Hay otras traiciones menores: cuando ya han comenzado las hostilidades, Moore narra que “pensé fugazmente en un ilustre predecesor mío del 7º de Caballería, el teniente coronel George Armstrong Custer, y en su última batalla en el valle de Little Bighorn, en Montana, ochenta y nueve años atrás. Yo estaba decidido a que la historia no se repitiera en el valle del Ia Drang. Éramos una compacta, bien entrenada y disciplinada fuerza de combate, y contábamos con algo que no tenía George Custer: fuego de apoyo”.
Durante las cuatro noches de combate en el valle, la cortina de fuego en torno al perímetro estadounidense se mantuvo sin parar un segundo. En la película, en la última noche, se escucha el canto de los grillos mientras Moore dialoga con el sargento mayor Plumley, su principal asistente en el mando (la cita es aproximada, pero en esencia fiel):
Moore: -Me pregunto qué habría pensado Custer si hubiera sabido que conducía a sus hombres a una masacre.
Plumley: -¡Eso no ocurrirá aquí, señor, porque Custer era un cobarde, y usted es un valiente!
Mucho más grave -pensando en la exigencia de fidelidad de los autores- es que la película se concentra en el primer combate y omite por completo la segunda parte del libro, que relata la masacre ocurrida en la ZA Albany. Otra: en un apéndice, Moore relata la intervención de su mujer en la humanización del aviso de la muerte de algún militar; va personalmente, en lugar del taxista que porta un telegrama del Secretario de Defensa (Robert McNamara, a quien Moore detesta y en buena medida responsabiliza por el fracaso estadounidense en Vietnam). Wallace, a propósito de ese apéndice, intercala episodios intragablemente lacrimosos que rompen la fluidez del relato (si es que la hay; la película, más allá del revisionismo y el patrioterismo, es un bodrio infumable).
La guinda de la torta es el final. En Rayos X, los norvietnamitas intentaron un último y desesperado ataque al perímetro defendido por los estadounidenses, alrededor de las cuatro de la mañana. A la cortina de fuego se sumó el incesante lanzamiento de bengalas desde los aviones y los morteros, de manera que los defensores sentían que estaban “cazando patos”. En la película, Moore arremete contra el enemigo con un puñado de sobrevivientes, a bayoneta calada, y en el último momento, cuando ya están en la mira de los fusiles, llega la caballería aérea y masacra a los vietnamitas.

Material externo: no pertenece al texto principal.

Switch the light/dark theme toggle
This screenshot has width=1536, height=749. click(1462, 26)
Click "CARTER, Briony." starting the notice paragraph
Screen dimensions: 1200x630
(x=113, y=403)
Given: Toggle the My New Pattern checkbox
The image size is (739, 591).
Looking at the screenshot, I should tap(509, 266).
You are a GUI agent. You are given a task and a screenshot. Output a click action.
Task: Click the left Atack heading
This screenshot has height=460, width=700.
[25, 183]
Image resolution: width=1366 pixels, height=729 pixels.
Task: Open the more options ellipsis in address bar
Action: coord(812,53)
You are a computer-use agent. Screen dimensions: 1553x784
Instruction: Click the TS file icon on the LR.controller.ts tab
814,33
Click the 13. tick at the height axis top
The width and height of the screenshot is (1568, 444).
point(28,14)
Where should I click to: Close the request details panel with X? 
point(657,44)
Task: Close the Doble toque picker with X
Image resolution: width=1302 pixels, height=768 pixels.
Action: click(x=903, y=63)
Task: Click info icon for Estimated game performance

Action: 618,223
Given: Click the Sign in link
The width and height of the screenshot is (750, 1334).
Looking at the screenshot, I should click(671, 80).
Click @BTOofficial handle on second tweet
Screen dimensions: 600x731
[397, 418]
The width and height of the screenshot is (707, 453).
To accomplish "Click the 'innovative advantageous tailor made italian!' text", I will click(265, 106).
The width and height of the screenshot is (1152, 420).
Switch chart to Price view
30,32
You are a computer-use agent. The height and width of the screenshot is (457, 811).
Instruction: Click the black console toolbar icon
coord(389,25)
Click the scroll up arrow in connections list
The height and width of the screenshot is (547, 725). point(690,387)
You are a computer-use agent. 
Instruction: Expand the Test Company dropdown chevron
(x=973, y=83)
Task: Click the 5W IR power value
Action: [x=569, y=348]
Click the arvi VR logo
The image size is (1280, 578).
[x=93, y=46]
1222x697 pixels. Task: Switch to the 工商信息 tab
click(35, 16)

Pero, si se piensa bien, la película es la extensión lógica y para público masivo del texto de Moore y Galloway. No hay traición, hay extrapolación de lo medular, perfectamente condensado en la escena en que ambos se despiden en Rayos X: “Nos quedamos de pie, mirándonos, y, sin asomo de vergüenza, las lágrimas empezaron a abrir surcos entre la tierra roja que nos cubría las caras. Ahogadamente pronuncié estas palabras: ‘Ve a decirle a toda América lo que hicieron estos valientes; diles cómo murieron sus hijos’”. Hecho, deben haber dicho Randall Wallace y Mel Gibson.
El coronel Moore describe la zona con frialdad de científico: “en la región trifronteriza de Laos-Camboya-Vietnam del Sur, se extienden densos bosques pluviales con su triple dosel donde el sol mo penetra jamás, el suelo está siempre húmedo y marañas de lianas salen al encuentro del caminante”. Michael Herr es mucho más expresivo: “La sierra de Vietnam es espectral, insoportable e increíblemente espectral. La forman una serie de erráticas cadenas montañosas, valles escabrosos, gargantas cubiertas de vegetación selvática y ásperas llanuras (...). Las súbitas y revueltas nieblas creaban un lúgubre desconcierto, donde el calor del día y el frío de la noche te mantenían siempre, cada vez más, nervioso y tenso. La idea puritana de que Satán habita en la naturaleza podría haber nacido aquí, donde hasta en las cumbres montañosas más frías podías oler la selva y esa tensión entre génesis y podredumbre que despiden todas las selvas”.